** TRY IT **
Would you retype the lines from the one that holds "The height and" to the final line of the entries below, both ends included and exactly as written, but without pictures?

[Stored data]

──────────────────────────────

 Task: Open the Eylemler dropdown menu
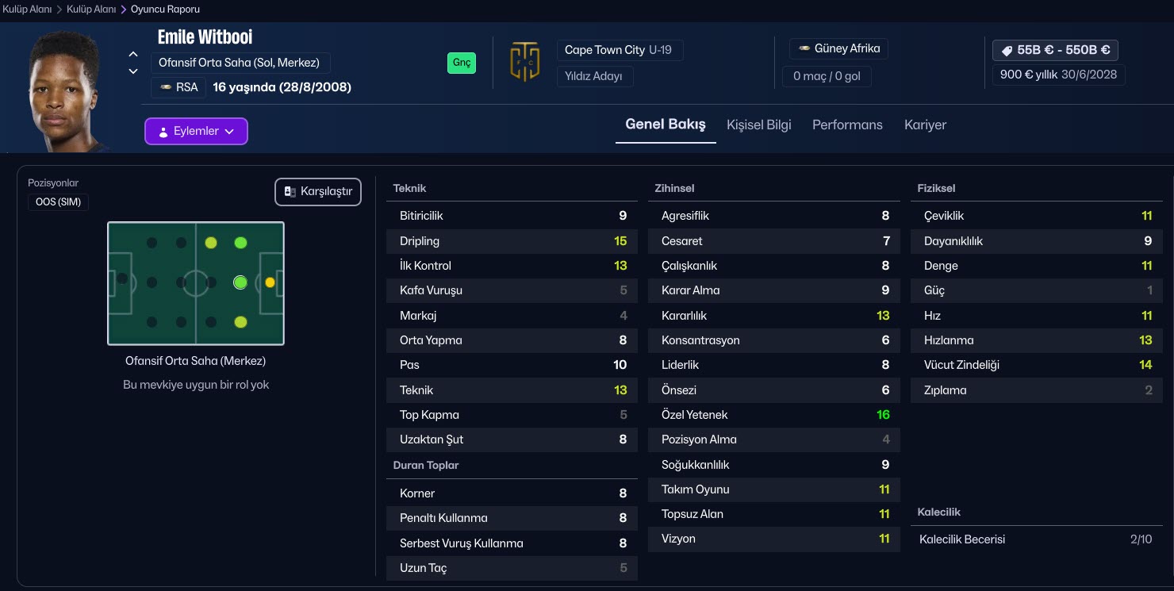coord(196,131)
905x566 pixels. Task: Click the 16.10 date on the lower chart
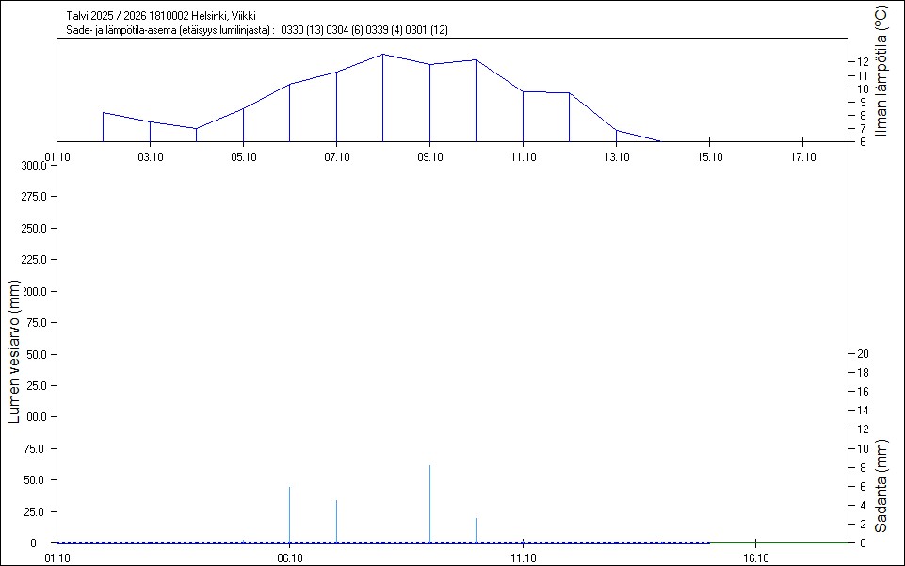756,558
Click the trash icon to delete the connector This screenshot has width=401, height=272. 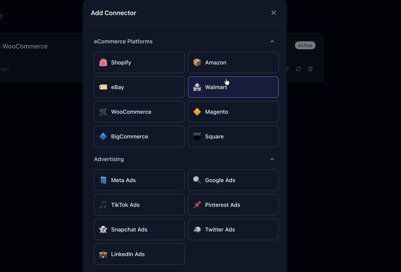coord(310,69)
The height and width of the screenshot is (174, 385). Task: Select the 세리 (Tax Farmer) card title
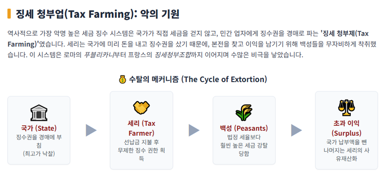(x=141, y=128)
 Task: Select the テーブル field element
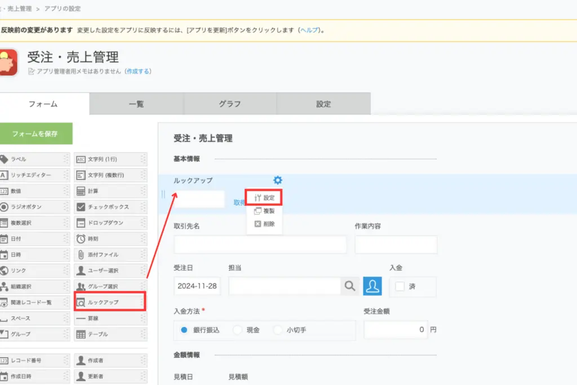109,334
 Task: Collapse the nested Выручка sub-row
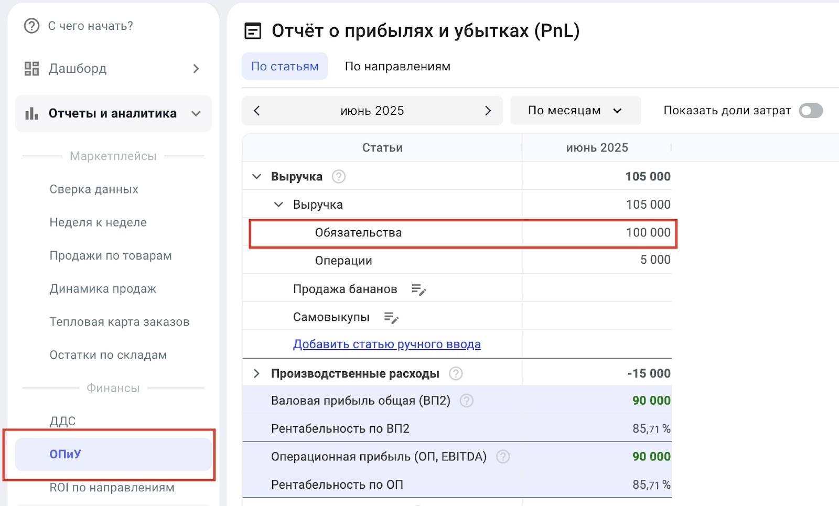coord(278,204)
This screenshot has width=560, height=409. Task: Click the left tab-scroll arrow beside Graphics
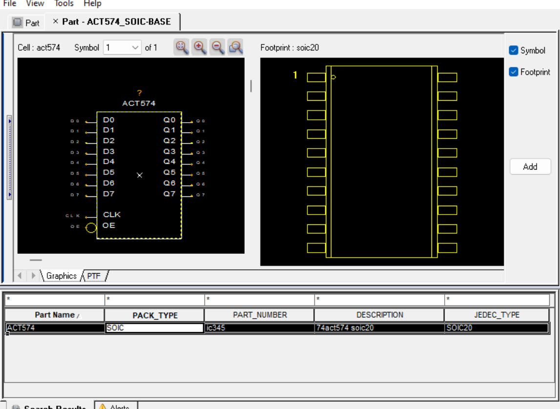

──────────────────────────────

** RESPONSE TO THE TASK **
The height and width of the screenshot is (174, 385). Task: Select the 세리 (Tax Farmer) card title
(x=141, y=128)
 Task: Select the テーブル field element
109,334
 Task: Collapse the nested Выручка sub-row
coord(278,204)
This screenshot has width=560, height=409. Task: Click the left tab-scroll arrow beside Graphics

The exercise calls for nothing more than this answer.